Lately it’s become a mantra of sorts for me. Now what? Now what? What’s Next? Now what do I do? Why – silly goose – do the next right thing. A mantra for me as of late because my universe kind of got sucked into a black hole a couple weeks back and I came up for air with – like Dylan – no direction home. No “Home James” for this cat. Just a Now what?
They say to keep it simple. They say take it one day at a time. It’s all good stuff and there have been a lot of days in my life when I have lived a little better, more fully, even, maybe with a bit of righteousness, following those suggestions. But those days aren’t these days and these days I’ve been sitting and staring off into the space of a living room I’ve spent my early mornings in 11 years now. With a a blank sheet of a steno pad on my lap, balanced on one leg, wait for it, Buddy, wait for the inspiration and jot it down and then you can go and make one of your “To Do” lists and start checking stuff off. And one could make a case that that, doing that, going down the list, is doing the next right thing.

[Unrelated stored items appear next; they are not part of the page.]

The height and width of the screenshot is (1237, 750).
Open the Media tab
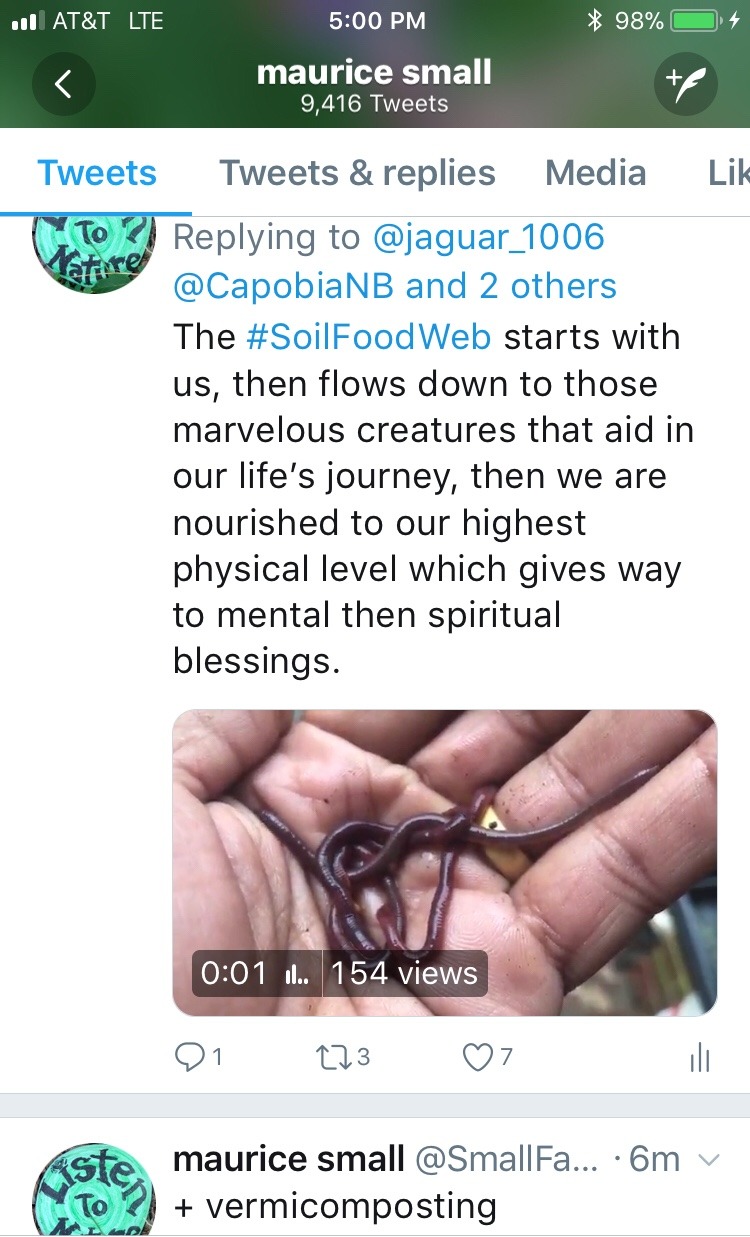[595, 173]
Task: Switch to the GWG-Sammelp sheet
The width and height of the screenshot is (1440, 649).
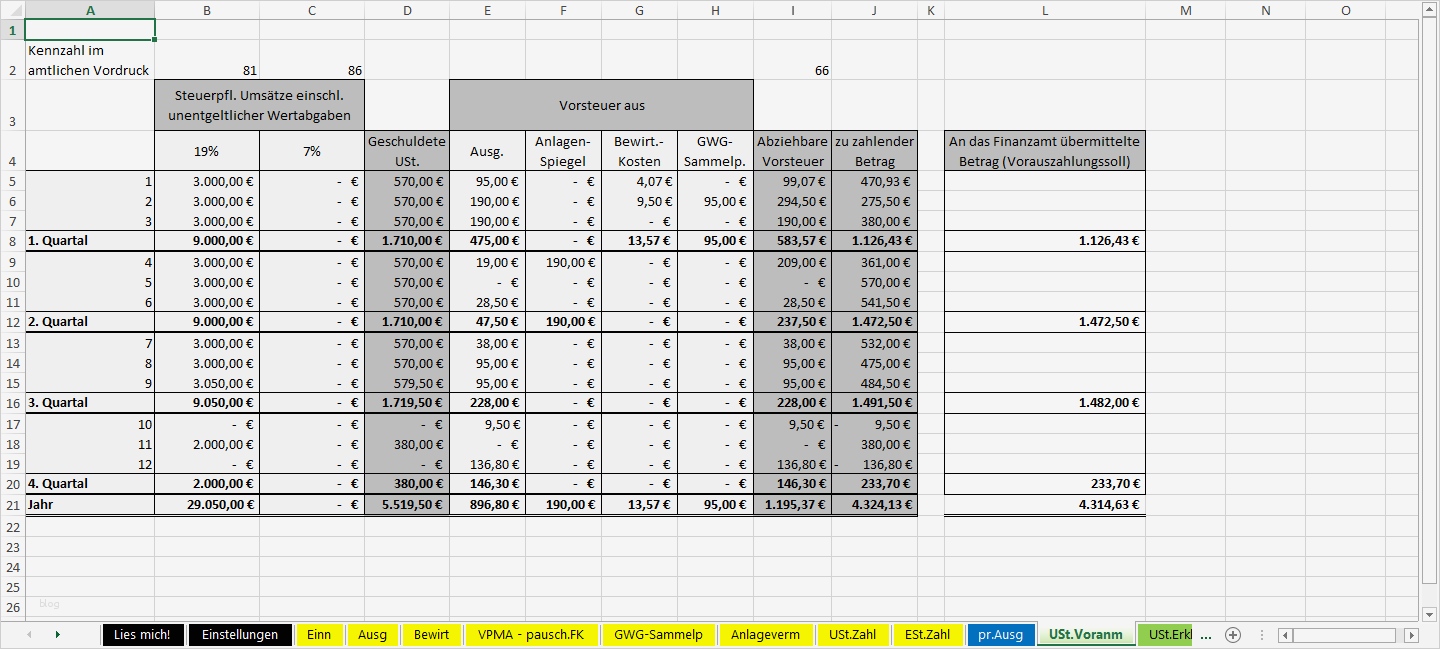Action: point(658,634)
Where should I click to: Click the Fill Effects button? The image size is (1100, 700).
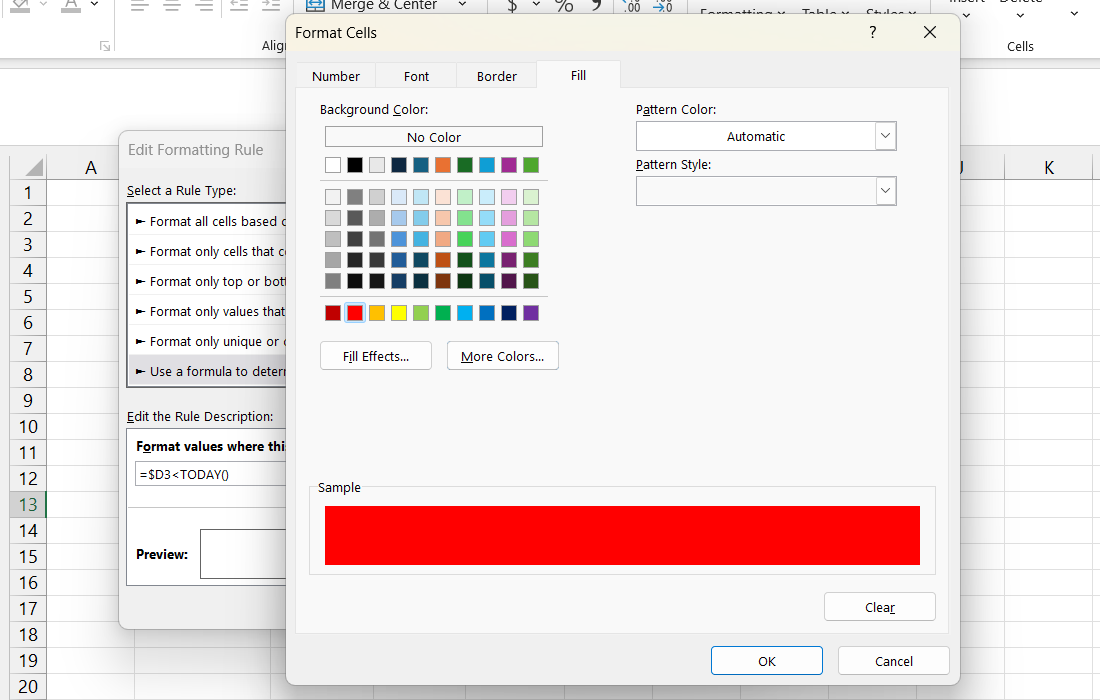(376, 356)
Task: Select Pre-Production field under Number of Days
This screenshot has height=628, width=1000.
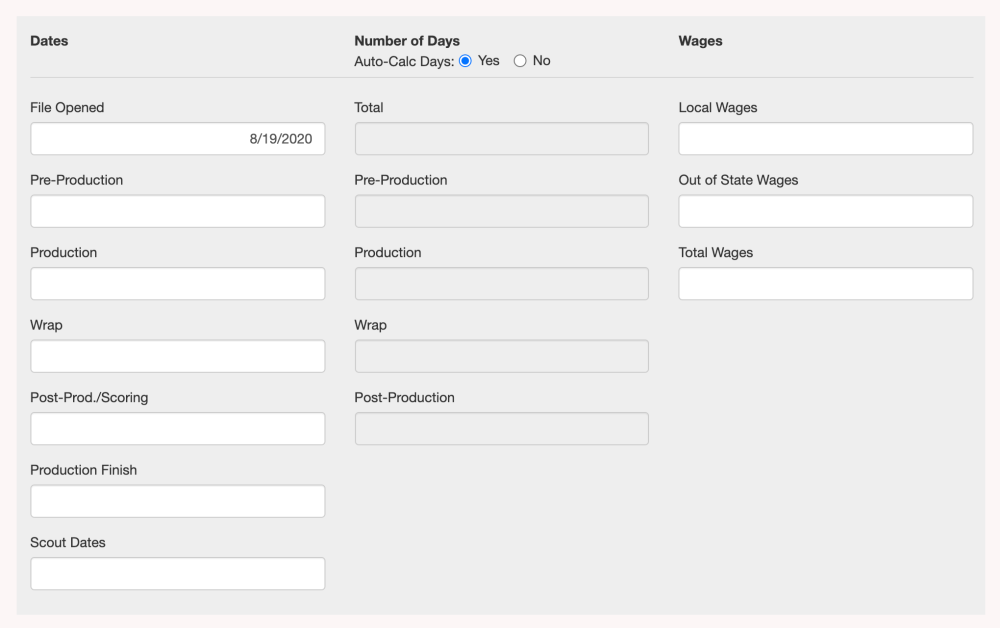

But generally breathing again isn’t on the list. Generally repeating what the deal is, the real deal, over and over and over again to your son, the one with the “condition”, in the hopes that on the 11th or 13th time maybe it sinks in, maybe some of it, nah, that’s not down there on the list. Asking for help from the Higher Power thing for some understanding just for the next five minutes – just that. Not down on the “To Do” list. But, for sure, at least I think, in the moment the next right thing.
There are important things to do – as important as life gets, and there’s also letting go. There’s looking for boxes and there’s selling things you’ve loved the best you can love things because, well, it’s a thing, and it’s right, and maybe it’s what you do next.
Lately I’ve been doing a lot of what feels like the next right thing. What feels inspired. What feels shared by that “Power” space, for me the breeze blowing down the street. What about this, Buddy? Here’s a thought, Buddy.
They, those people I told you about earlier, they also say first things first, and that feels a bit closer to doing the next right thing, and reminds me my friend Donnie Sisson from my hometown days saying “All you can do is all you can do.”
Pretty much all I can do – am doing – these days is asking for help and hoping I’m doing the next right thing. Which, I think, is a good thing.